Description of the task: Pick up the article below on ending pneumonia and diarrhea deaths among Nigerian children and continue it from its last sentence.

Selected excerpt:
■ ■ ■ ■ ■ ■ ■
Ridding Nigeria Of Pneumonia And Diarrhoea
THERE is nothing more important for a country’s future than the health of its children. High mortality rates are an immense personal tragedy for families. But poor health has an even farther reach. It robs a society and economy of the energy and potential it needs to drive progress.
As Nigeria and the rest of the world consider how to build on the progress of the Millennium Development Goals, improving children’s health must be right at the top of the agenda. For while it is good news that the global under-five mortality rate has been halved in a generation, it remains shocking that hundreds of thousands of children are dying each year from every day, preventable, curable diseases.
None have a more terrible impact than pneumonia and severe diarrhoea which together kill 1.5 million young children globally every year. It means that every minute of every day, six children die of these two diseases. Yet they remain largely forgotten diseases. We need to put this right.
Pneumonia, for example, claims the lives of almost 1 million worldwide – more than HIV, TB and malaria combined. People of any age, in any country, are at risk of contracting pneumonia but 99% of all childhood deaths from pneumonia occur in poor countries.
Severe diarrhoea is the second-leading fatal infectious disease with a death toll of more than half a million – largely in sub-Saharan Africa and South Asia where access to safe water, immunisation, sanitation and urgent medical care can be limited.
Nigeria knows all about this tragedy. Despite all the improvements in health care in recent years, only India has a higher global burden of child mortality from diarrhoea and pneumonia. It is, of course, the most vulnerable children in the poorest communities that are most likely to suffer.
The challenge now for the new government is to build on recent progress. Nigeria’s leadership in the introduction in 2012 of a new vaccine to protect young children from five diseases at once, was a huge milestone. Last year saw the launch of a new vaccine to protect against pneumonia, a huge step in ensuring healthy futures for Nigerian children.
By accelerating and expanding the pneumonia vaccines programmes and ensuring they reach all children who need them, the new government would have a big impact on child mortality. So, too, would the introduction of the vaccine against rotavirus, the most common form of severe diarrhoea.
■ ■ ■ ■ ■ ■ ■
Information supplied:
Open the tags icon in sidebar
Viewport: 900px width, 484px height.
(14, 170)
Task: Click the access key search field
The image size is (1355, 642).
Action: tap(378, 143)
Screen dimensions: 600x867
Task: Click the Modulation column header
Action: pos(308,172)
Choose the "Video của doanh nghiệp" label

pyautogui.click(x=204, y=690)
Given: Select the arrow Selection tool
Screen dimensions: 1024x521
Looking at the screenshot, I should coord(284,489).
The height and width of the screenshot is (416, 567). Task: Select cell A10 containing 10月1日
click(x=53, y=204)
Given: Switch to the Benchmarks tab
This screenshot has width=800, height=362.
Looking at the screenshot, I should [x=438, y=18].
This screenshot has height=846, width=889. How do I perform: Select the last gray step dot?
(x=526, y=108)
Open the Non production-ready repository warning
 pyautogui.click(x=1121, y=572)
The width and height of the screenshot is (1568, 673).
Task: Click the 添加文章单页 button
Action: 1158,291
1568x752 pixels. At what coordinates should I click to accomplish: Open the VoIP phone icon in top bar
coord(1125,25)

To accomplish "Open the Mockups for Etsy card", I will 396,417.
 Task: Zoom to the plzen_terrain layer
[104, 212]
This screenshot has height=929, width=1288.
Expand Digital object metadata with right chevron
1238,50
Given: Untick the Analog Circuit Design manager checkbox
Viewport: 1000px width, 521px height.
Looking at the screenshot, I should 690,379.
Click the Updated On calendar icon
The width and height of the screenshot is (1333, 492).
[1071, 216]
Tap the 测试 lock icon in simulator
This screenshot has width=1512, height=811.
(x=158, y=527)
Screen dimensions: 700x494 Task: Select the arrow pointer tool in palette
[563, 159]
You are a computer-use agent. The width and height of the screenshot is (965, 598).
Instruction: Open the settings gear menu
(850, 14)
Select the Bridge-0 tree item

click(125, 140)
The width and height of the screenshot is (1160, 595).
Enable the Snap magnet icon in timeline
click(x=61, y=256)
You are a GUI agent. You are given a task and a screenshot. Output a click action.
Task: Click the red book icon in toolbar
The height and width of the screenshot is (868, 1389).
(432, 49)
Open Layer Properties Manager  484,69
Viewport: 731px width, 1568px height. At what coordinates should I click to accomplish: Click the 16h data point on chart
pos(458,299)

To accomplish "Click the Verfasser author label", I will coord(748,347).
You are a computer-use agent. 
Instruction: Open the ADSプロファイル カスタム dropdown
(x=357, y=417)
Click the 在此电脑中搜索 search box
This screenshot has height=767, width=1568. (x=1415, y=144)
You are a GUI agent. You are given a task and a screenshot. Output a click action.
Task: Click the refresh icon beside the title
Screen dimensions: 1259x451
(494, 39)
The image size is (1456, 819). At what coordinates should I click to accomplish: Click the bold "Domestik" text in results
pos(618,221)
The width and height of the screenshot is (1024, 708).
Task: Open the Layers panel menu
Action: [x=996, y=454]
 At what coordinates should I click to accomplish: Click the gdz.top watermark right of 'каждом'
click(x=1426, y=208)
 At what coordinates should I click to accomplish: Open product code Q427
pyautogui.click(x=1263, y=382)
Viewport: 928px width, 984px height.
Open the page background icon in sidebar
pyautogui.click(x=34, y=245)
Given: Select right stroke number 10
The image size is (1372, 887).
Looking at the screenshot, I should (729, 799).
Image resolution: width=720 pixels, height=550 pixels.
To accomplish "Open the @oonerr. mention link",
■ ■ ■ ■ ■ ■ ■
Answer space:
It is not just vaccines that will help reduce this terrible and unnecessary death toll. They must be coupled with better healthcare for children and improved access to oral rehydration solutions, zinc, antibiotics and improved sanitation.
Ensuring all clinics are stocked with affordable treatments to counter pneumonia would be another major step. Medical staff need the right training to care properly for children.
But health services can only be provided if children are taken to receive care. At the moment, only one in three children under five with suspected pneumonia, for example, is taken to an appropriate medical provider. The message to care-givers of young children needs to be “take sick children to a medical facility”.
This week, both World Pneumonia Day and World Toilet Day provide opportunities to focus on what needs to be done to tackle these diseases. Putting this right will require political will, additional resources and integrated policies. National efforts, involving government, civil society organisations, and communities, will also be needed to combat pneumonia and diarrhoea.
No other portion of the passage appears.